S’il y a un espoir de délivrance dans l’idée d’aller sans noms, ce
n’est pas celui d’arriver à une plus grande pureté, mais plutôt celui
d’échapper à certains filtres d’épuration à travers lesquels on
pense habituellement. Evidemment pour le comprendre, il faut avoir vécu
l’usage des substantifs comme une somme de contraintes et
de normes qui nous sont imposées : les noms donnent d’avance,
préjugent, présupposent, obscurcissent, unifient, simplifient,
trahissent, assujettissent, déterminent, limitent, réduisent,
séparent, déforment, endorment… Ils enchantent aussi.
(…)
17.
Notez qu’ils sont bien commodes, les substantifs de paraître
définitifs.

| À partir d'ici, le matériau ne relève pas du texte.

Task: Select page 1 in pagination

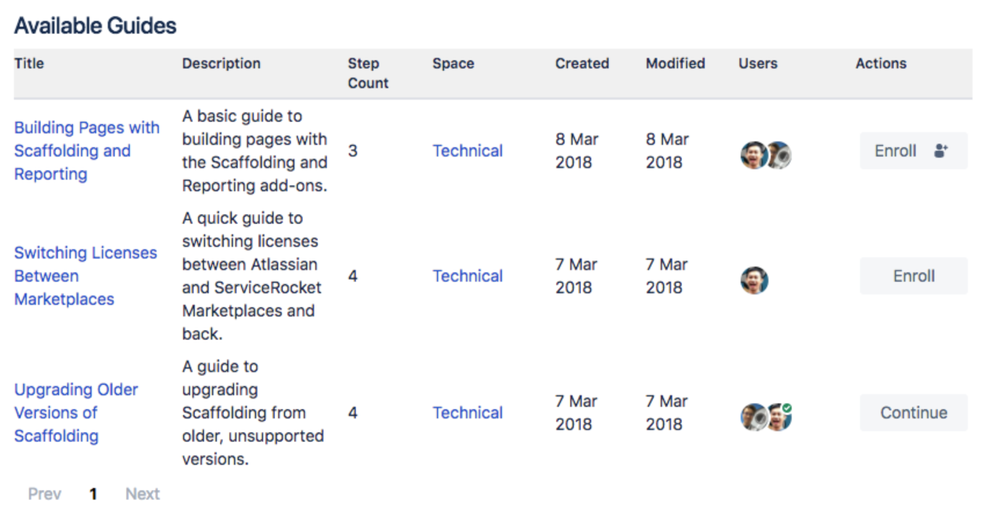Action: [93, 494]
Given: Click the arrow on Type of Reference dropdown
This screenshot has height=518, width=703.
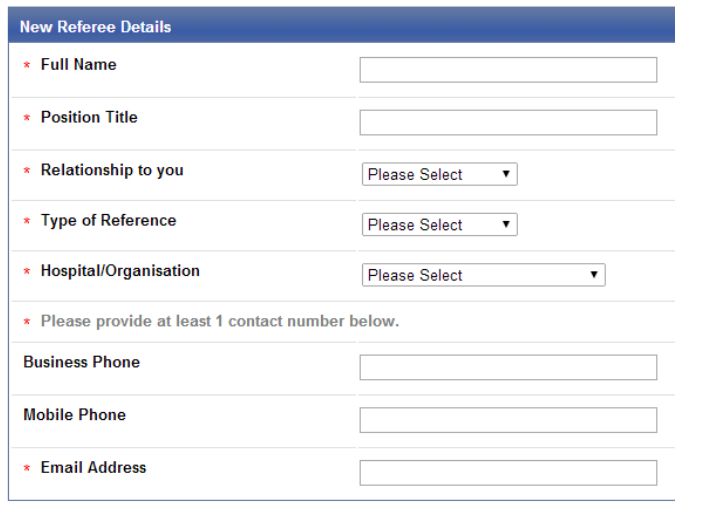Looking at the screenshot, I should click(x=506, y=224).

Au moins ils nous laissent penser d’eux ce que nous
voulons. J’ai mis longtemps à le comprendre. Ils nous laissent
libres de les penser comme nous le voulons. Mais les verbes ? Ne nous
contraignent-ils pas à penser comme ils veulent dès lors
que nous les empruntons ?
Emmanuel Fournier, L’infinitif
complément, Eric Pesty éditeur, 2008, p. 13 et 15.

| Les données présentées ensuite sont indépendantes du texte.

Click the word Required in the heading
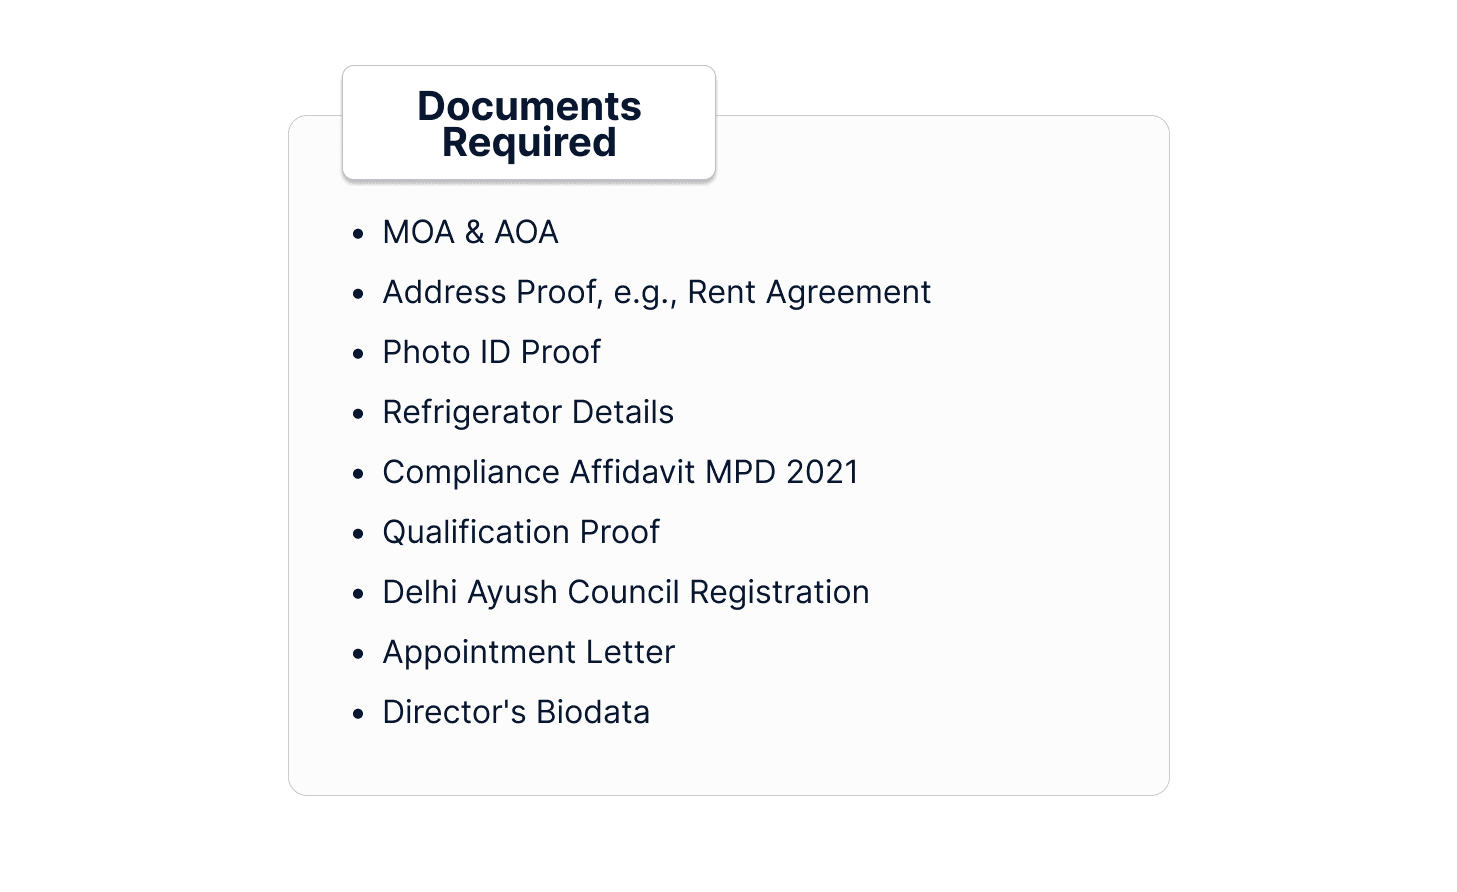The width and height of the screenshot is (1457, 892). point(529,143)
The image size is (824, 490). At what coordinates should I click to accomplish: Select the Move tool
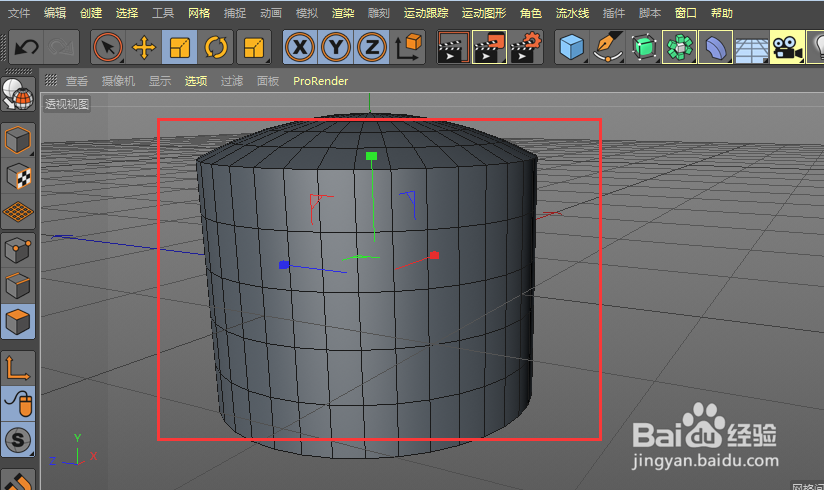pyautogui.click(x=144, y=47)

Emmanuel Fournier, philosophe, imagine pour penser autrement une
langue à l’infinitif qui croise les préoccupations de l’écrivain –
notamment de celui qui pour tenter de rendre compte d’un
certain sentiment de soi-même a expérimenté l’effacement de la personne grammaticale, sans savoir bien sûr quelle aventure le langage lui promettait.
Craindre de croire en avoir fini, avoir réussi. Craindre de se conduire comme en sachant. Sans le vouloir ni le savoir. Craindre
de ne plus avoir à transformer.
Désirer se tendre pour recevoir et vibrer. Se laisser traverser, se laisser agiter. Désirer n’apparaître qu’en écoutant et en
éprouvant.
Ne pouvant connaître qu’en modifiant, admettre de devoir s’aventurer.
Emmanuel Fournier, Mer à faire, Eric Pesty éditeur, 2005, p. 55.
On ne sera pas surpris qu’il soit publié par un éditeur de poésie.
Commentaires
Sur la grève, pendant les vacances, relire Grévisse : poésie à la page !
Commentaire n°1
posté par
Dominique Hasselmann
le 25/08/2010 à 08h46
Il m'est arrivé autrefois d'être ému aux larmes (j'exagère à peine) à la lecture de certains passages de la Systématique de la langue française, de Gérard Moignet.
Réponse de
PhA
le 25/08/2010 à 10h13
Consentir à se laisser écrire. (J'ai bon ?)
Commentaire n°2
posté par
Gilbert Pinna, le blog graphique
le 25/08/2010 à 09h08
(Tout bon - en ce qui me concerne.)
Réponse de
PhA
le 25/08/2010 à 10h14
Ouessant, c'est dépaysant : sur mon blog aujourd'hui, l'ambiance est
très dunkerquoise. Je ne connaissais ni cet auteur, ni cet éditeur :
merci pour cette double découverte.
Commentaire n°3
posté par
Marianne Desroziers
le 25/08/2010 à 09h39
Eric Pesty est un très bel éditeur de poésie, j'avais déjà fait un bref billet en hommage à Une ligne, d'Anne Parian.